Let’s go for your healthcare espresso shot!
🔸Vol.2: Allergies and the fine print…
🌳🥗💊👫🧑⚕️ Allergies—whether seasonal, food-related, or medication-related—are more or less familiar to everyone. Their symptoms and management are also quite well-known to the general public, always of course under medical guidance. However, there are misconceptions and complex cases that are good to keep in mind.
⚠️👀🗣🌍 To begin with, the possible adverse effects (side effects) of a medication are many, and the majority of them do not have an allergic basis. This is important, because an allergic reaction to a drug usually means future avoidance of it, whereas some other adverse effects may be prevented by adjusting administration instructions or by prophylactic co-administration of a second medication. A classic example is gastrointestinal side effects of antibiotics.
➡️📖💬 But let’s return to our main topic, which is allergies. Each pill contains dozens of different substances. Any one of these can trigger an allergic reaction by activating the immune system. This biological process is not always the same. For example, the substance may bind to proteins in the body and the resulting complex may activate the immune system, or it may bind directly to receptors on lymphocytes. There are also the so-called pseudo-allergic reactions, in which a pharmaceutical substance binds directly to proteins of immune cells that are not lymphocytes.
😤🥱😵💫😮💨🫣📚 Without tiring you further with such details, or analyzing interesting concepts such as atopic predisposition, repeated exposure to a drug, and multiple-drug allergy syndrome, let’s discuss an interesting example and conclude with what I would like to be the main takeaway.
⁉️💊🧪🤯 A person has received antibiotic A many times in the past, as well as anti-inflammatory drug B, without ever showing an allergic reaction. For the first time, they receive them simultaneously and end up developing an allergy. What is happening here?
📋🔎💡✅ One possible explanation in this case is that anti-inflammatory drug B has acted as a co-factor, enabling antibiotic A to trigger an allergic reaction. This means that, for antibiotic A to cause an allergy, the presence of drug B is necessary. Non-steroidal anti-inflammatory drugs are among the most common medications that act as co-factors. Another characteristic example is exercise/physical activity, which can act as a co-factor in triggering food allergies. Interestingly, after such an episode, the person may be able to take antibiotic A or anti-inflammatory drug B alone in the future without developing an allergic reaction.

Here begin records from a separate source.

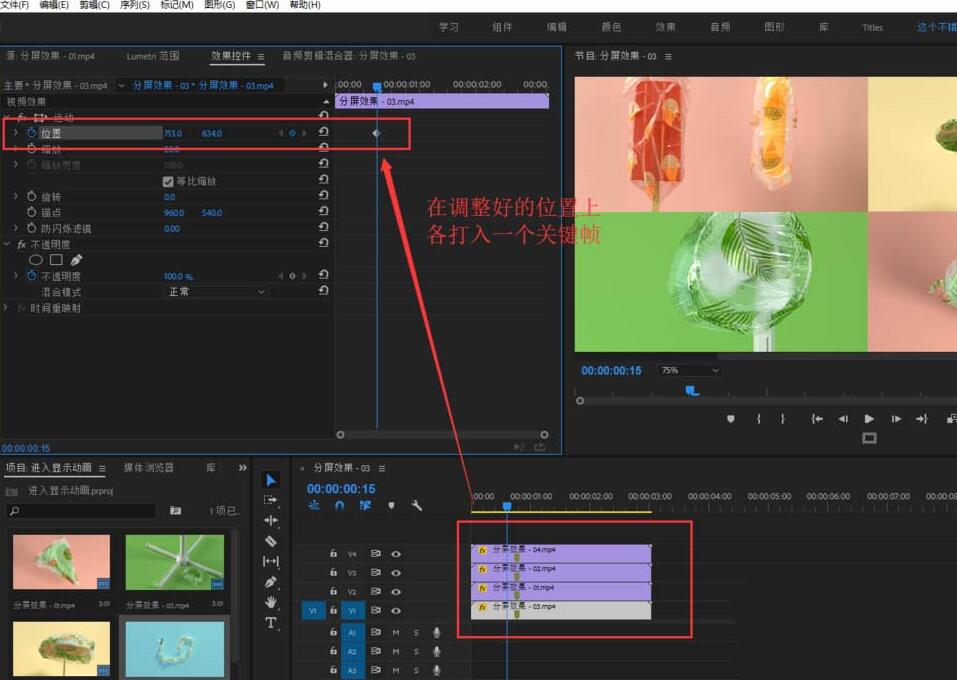The image size is (957, 680).
Task: Expand the 不透明度 property disclosure triangle
Action: tap(15, 275)
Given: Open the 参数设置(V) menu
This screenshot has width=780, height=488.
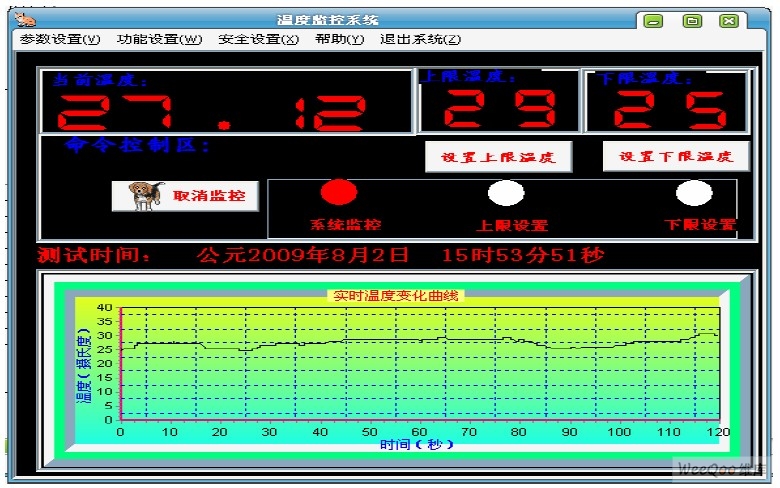Looking at the screenshot, I should point(60,40).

🏆🎯🎗🔑 The key to recognize the fine print behind an allergy is a thorough medical history, while proper guidance for future actions after an allergic reaction depends on the severity of the reaction and unquestionably requires training and experience on the part of the physician.
📑 References
-Pichler WJ. Immune pathomechanism and classification of drug hypersensitivity. Allergy. 2019 Aug;74(8):1457-1471. doi: 10.1111/all.13765. Epub 2019 Apr 29. PMID: 30843233.
-Abrams EM, Protudjer JLP. Factoring in cofactors in the diagnosis and management of anaphylaxis. Ann Allergy Asthma Immunol. 2023 Jun;130(6):695-696. doi: 10.1016/j.anai.2023.04.009. PMID: 37270227.
-Muñoz-Cano R, Pascal M, Araujo G, Goikoetxea MJ, Valero AL, Picado C, Bartra J. Mechanisms, Cofactors, and Augmenting Factors Involved in Anaphylaxis. Front Immunol. 2017 Sep 26;8:1193. doi: 10.3389/fimmu.2017.01193. PMID: 29018449; PMCID: PMC5623009.